12-Year-Old Cold Case Officially Classified as Homicide

D.C. police have officially classified the death of Joyce Chiang, an Immigration and Naturalization Service lawyer, as a homicide. However, at a press conference announcing the development today, police said they did not have enough evidence to prosecute anyone in the case, and D.C. Police Chief Cathy Lanier said the case was considered closed.

Chiang, who was 28 years old when she died, went missing in January of 1999. Her body was found on the banks of the Potomac River several months later. Police initially believed her death was a suicide.

The Associated Press via the Washington Post reported that a government official said police had identified two suspects in the case who had already been convicted for several robberies and abductions the year of Chiang’s death. One is serving a life sentence in Maryland and the other was deported to Guyana.

Lanier declined to name any suspects at the press conference.

According to the Associated Press, Roger Chiang, Joyce’s brother, spoke at the press conference about his sister’s case:

[Chiang] thanked D.C. police for aggressively investigating the case the past few years and especially for classifying the death as a homicide. Roger Chiang said he and other family members were outraged in 2001 when then-Assistant Police Chief Terry Gainer said he believed Joyce Chiang had committed suicide.

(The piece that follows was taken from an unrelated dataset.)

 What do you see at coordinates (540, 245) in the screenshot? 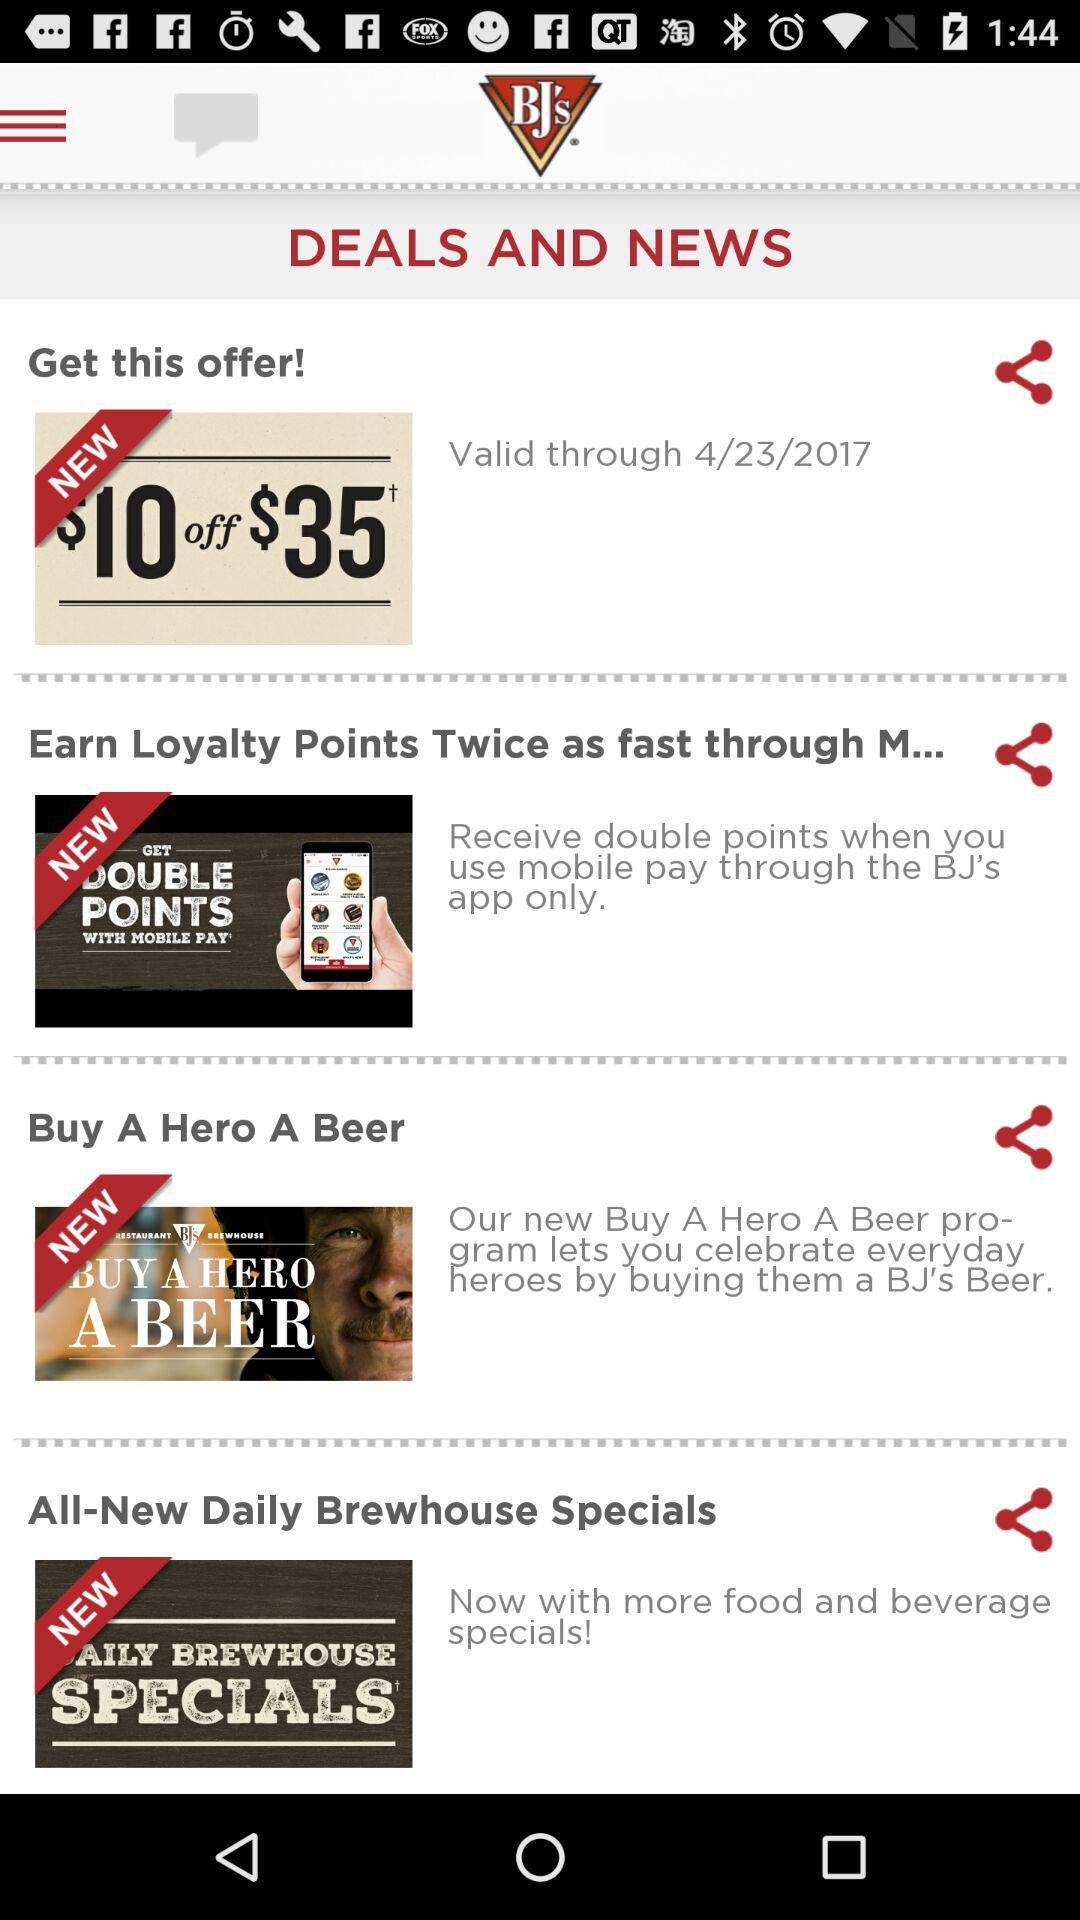
I see `the app above the get this offer! app` at bounding box center [540, 245].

Police work that led the classification of his sister’s death as a homicide “restored her honor,” Roger Chiang said.

John Walsh, the host of “America’s Most Wanted,” also spoke about the case:

“No one who knew Joyce Chiang believed she committed suicide,” said John Walsh, who featured Joyce Chiang’s case several times on his “America’s Most Wanted” television program and eventually employed Roger Chiang as a production manager on the show. “I didn’t believe it. The Chiang family didn’t believe it.”

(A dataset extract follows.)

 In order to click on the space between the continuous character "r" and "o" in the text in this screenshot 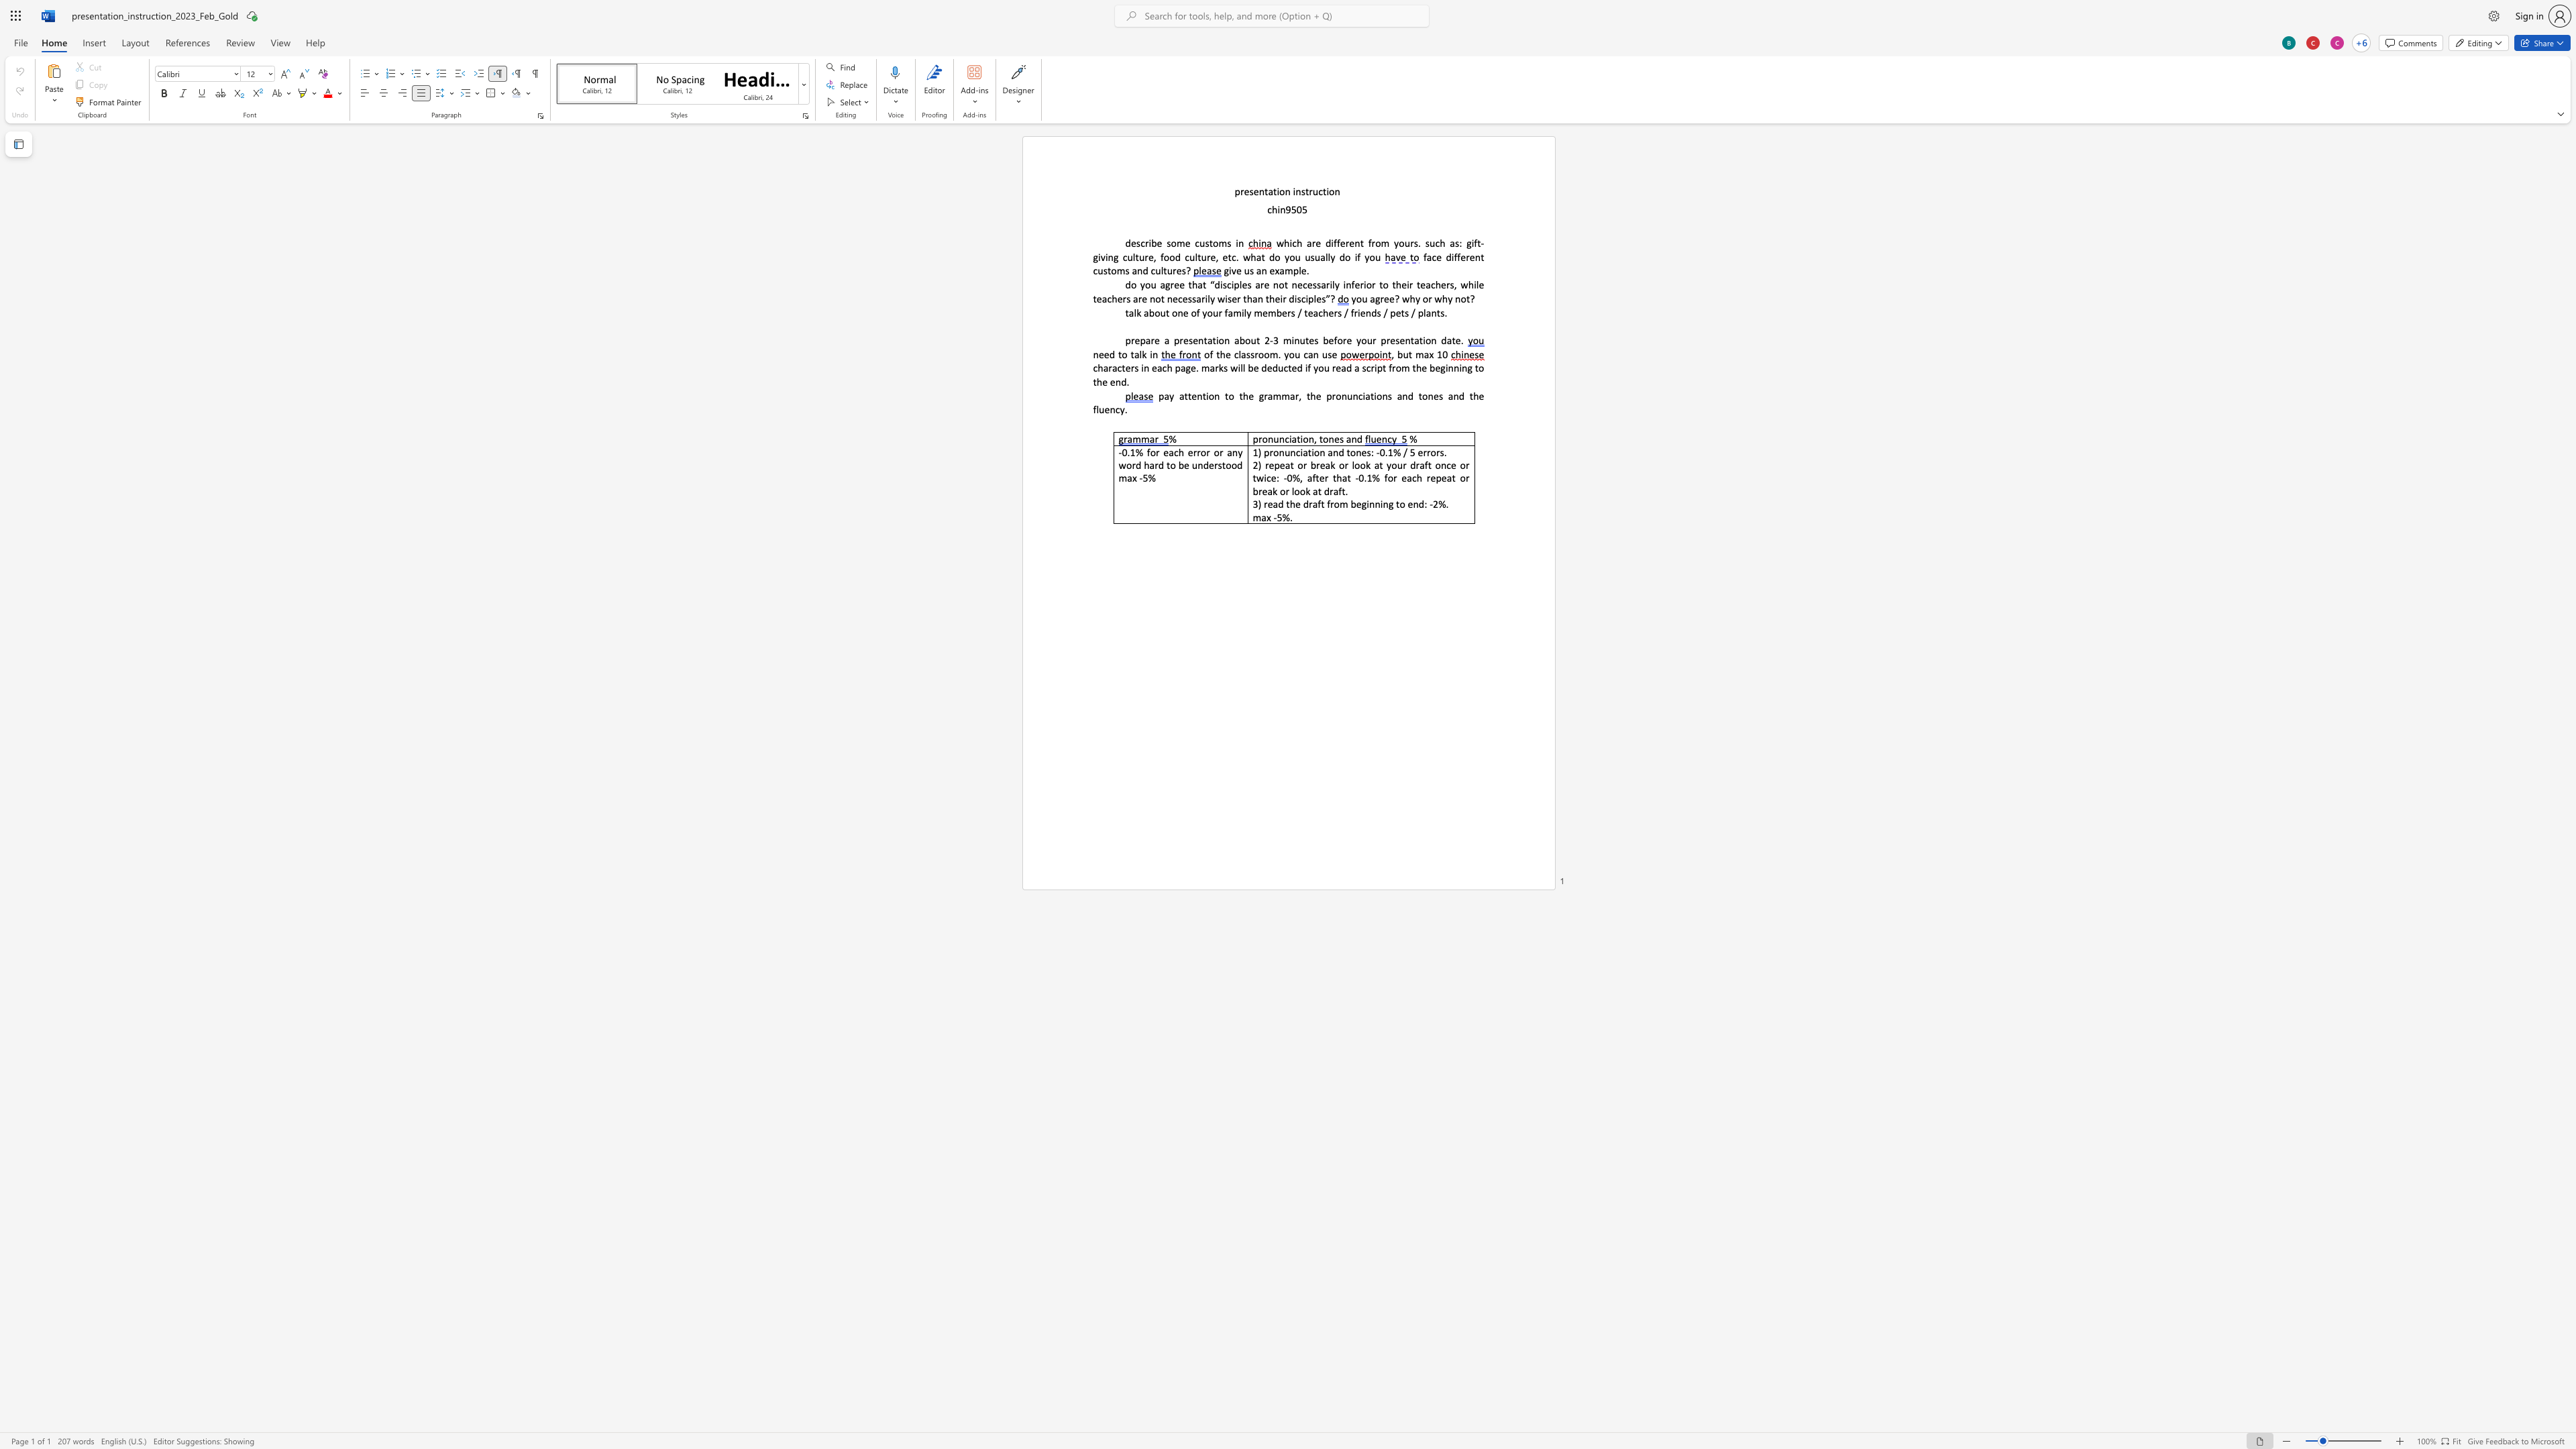, I will do `click(1257, 354)`.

Walsh, speaking at Friday’s press conference, credited D.C.’s cold case squad with cracking more than 100 cases in the last three years.

“It is hugely important that police aggressively open cold cases, that they listen to the families,” Walsh said.

So far, it appears only WTOP has also reported on today’s press conference, although several outlets covered the story yesterday.

UPDATE: NBC Washington, DCist and Fox 5 also have the story.